Strange thing is, Michie. I haven't found it difficult to forgive people who have maligned me in a big way, over a period of time ; maybe, alas, because it's a sin I can identify with all too closely. No, it's the deep, casual malice/wickeness of very pusillanimous strangers, usually accompanied by a leer. When I've stared back at males of that persuasion, angrily, they've just gone to pieces, flustered, and wishing they were anywhere but there. A girl a little further down at the large table we were sitting at in one of Edinburgh's main libraries nearly laughed out loud when she saw one occasion when it happened.
Recently, I responded like that to a young bloke, (less pusillanimous, more serious, than the others), who could probably have pushed me over me with his index finger, but fortunately for me perhaps it was in his workplace. That's how I interpreted his departure, anyway.
The people who saw it were more amused a little later, because as I went round the back of my car to get in it, I staggered somewhat - as is my wont these days, as I negotiate my way around furniture, etc.
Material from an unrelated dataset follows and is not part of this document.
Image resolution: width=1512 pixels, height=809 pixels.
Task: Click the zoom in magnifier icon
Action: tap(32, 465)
Normally, I ignore hostile behaviour like that. 75 is no age to get involved in a car-park, street fight, an affray - never was as far as I was concerned - but I was outraged, as I was bringing some flowers to leave at my wife's memorial rose-bush at the crematorium, and God seemed to prompt me to keep staring at the lad. Anyway, another way to look at it - which did occur to me - was, heck, how much life is left in this old rat-bag anyway. If I had to spend the rest of my limited number of days, drinking my meals though a straw, it would hardly be the tragedy it would be for a young bloke. More like another part of life's rich pageant, in the immortal words of the Gallic suiper-sleuth, Inspector Clouseau aka Peter Sellers.
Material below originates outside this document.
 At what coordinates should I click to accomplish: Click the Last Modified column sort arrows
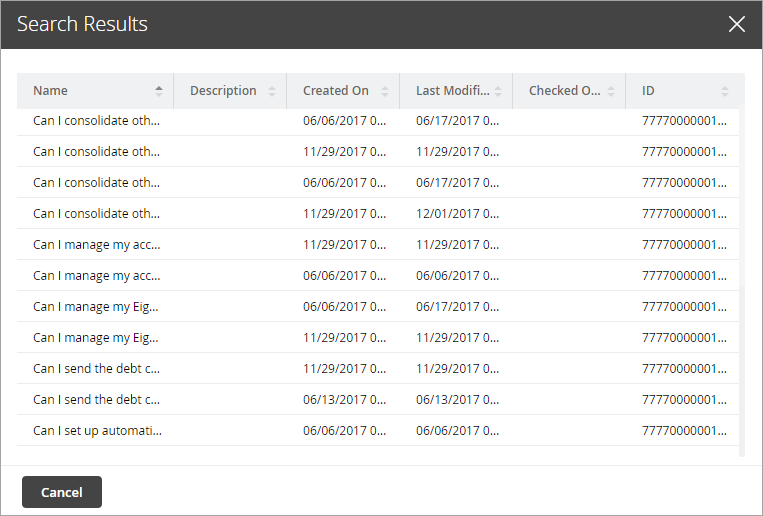coord(498,91)
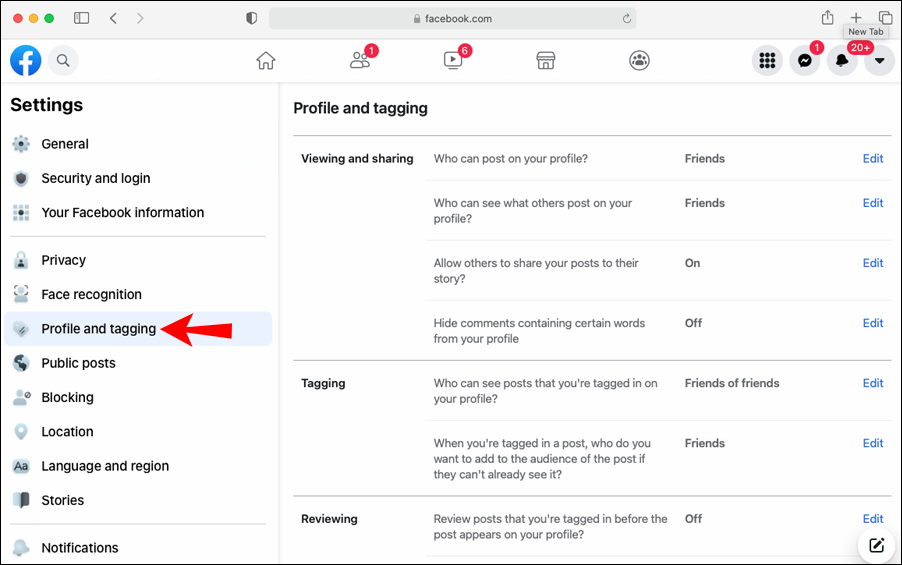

Like those scurrilous Blues Brothers, I'm on a mission from God, it seems, when I go to lay ma floowers at the foot of Anthea's rose bush ! I'd better watch out for that Mother Superior with her cane, next time. I once (a good while ago, now) read in a UK newspaper that being a Catholic in our prisons (where we are apparently over-represented... !) carried a certain 'cachet', and suspected it was due to the Pelagianism and excessive legalism, carried over from the previous, Tridentine dispensation ; which, incidentally, counter to the burden of both Old and New Testaments, used to tout the rich as, generally, in their outlook, paragons of Judaeo-Christian virtue, instead of the poor.